Obiettivo: Sostituisci "regalità" con "sovranità" nel tratto del brano compreso tra "SOLENNITÀ DI NOSTRO" e "stanno i criteri.", estremi inclusi, e riporta il tratto così modificato.

Brano di lettura:
===

SOLENNITÀ DI NOSTRO SIGNORE GESU CRISTO, RE DELL'UNIVERSO
PAPA FRANCESCO
ANGELUS
Piazza San Pietro
Domenica, 26 novembre 2017
Cari fratelli e sorelle, buongiorno!
In questa ultima domenica dell’anno liturgico celebriamo la solennità di Cristo Re dell’universo. La sua è una regalità di guida, di servizio, e anche una regalità che alla fine dei tempi si affermerà come giudizio. Oggi abbiamo davanti a noi il Cristo come re, pastore e giudice, che mostra i criteri di appartenenza al Regno di Dio. Qui stanno i criteri.
La pagina evangelica si apre con una visione grandiosa. Gesù, rivolgendosi ai suoi discepoli, dice: «Quando il Figlio dell’uomo verrà nella sua gloria, e tutti gli angeli con lui, siederà sul trono della sua gloria» (Mt 25,31). Si tratta dell’introduzione solenne del racconto del giudizio universale. Dopo aver vissuto l’esistenza terrena in umiltà e povertà, Gesù si presenta ora nella gloria divina che gli appartiene, circondato dalle schiere angeliche. L’umanità intera è convocata davanti a Lui ed Egli esercita la sua autorità separando gli uni dagli altri, come il pastore separa le pecore dalle capre.
A quelli che ha posto alla sua destra dice: «Venite, benedetti del Padre mio, ricevete in eredità il regno preparato per voi fin dalla creazione del mondo, perché ho avuto fame e mi avete dato da mangiare, ho avuto sete e mi avete dato da bere, ero straniero e mi avete accolto, nudo e mi avete vestito, malato e mi avete visitato, ero in carcere e siete venuti a trovarmi» (vv. 34-36). I giusti rimangono sorpresi, perché non ricordano di aver mai incontrato Gesù, e tanto meno di averlo aiutato in quel modo; ma Egli dichiara: «Tutto quello che avete fatto a uno solo di questi miei fratelli più piccoli, l’avete fatto a me» (v. 40). Questa parola non finisce mai di colpirci, perché ci rivela fino a che punto arriva l’amore di Dio: fino al punto di immedesimarsi con noi, ma non quando stiamo bene, quando siamo sani e felici, no, ma quando siamo nel bisogno. E in questo modo nascosto Lui si lascia incontrare, ci tende la mano come mendicante. Così Gesù rivela il criterio decisivo del suo giudizio, cioè l’amore concreto per il prossimo in difficoltà. E così si rivela il potere dell’amore, la regalità di Dio: solidale con chi soffre per suscitare dappertutto atteggiamenti e opere di misericordia.

===

Dati forniti:

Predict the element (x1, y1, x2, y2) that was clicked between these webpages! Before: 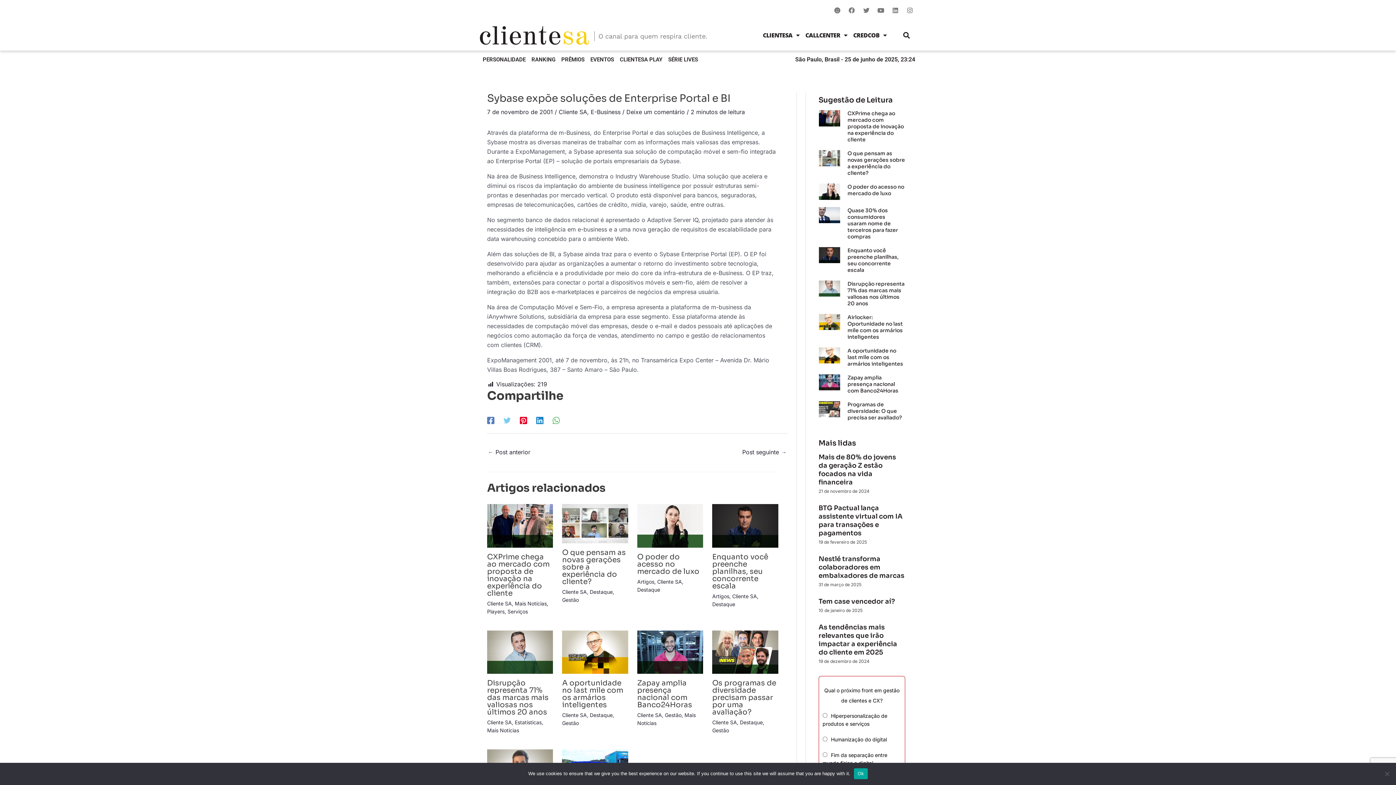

===

Soluzione scritta:
SOLENNITÀ DI NOSTRO SIGNORE GESU CRISTO, RE DELL'UNIVERSO
PAPA FRANCESCO
ANGELUS
Piazza San Pietro
Domenica, 26 novembre 2017
Cari fratelli e sorelle, buongiorno!
In questa ultima domenica dell’anno liturgico celebriamo la solennità di Cristo Re dell’universo. La sua è una sovranità di guida, di servizio, e anche una sovranità che alla fine dei tempi si affermerà come giudizio. Oggi abbiamo davanti a noi il Cristo come re, pastore e giudice, che mostra i criteri di appartenenza al Regno di Dio. Qui stanno i criteri.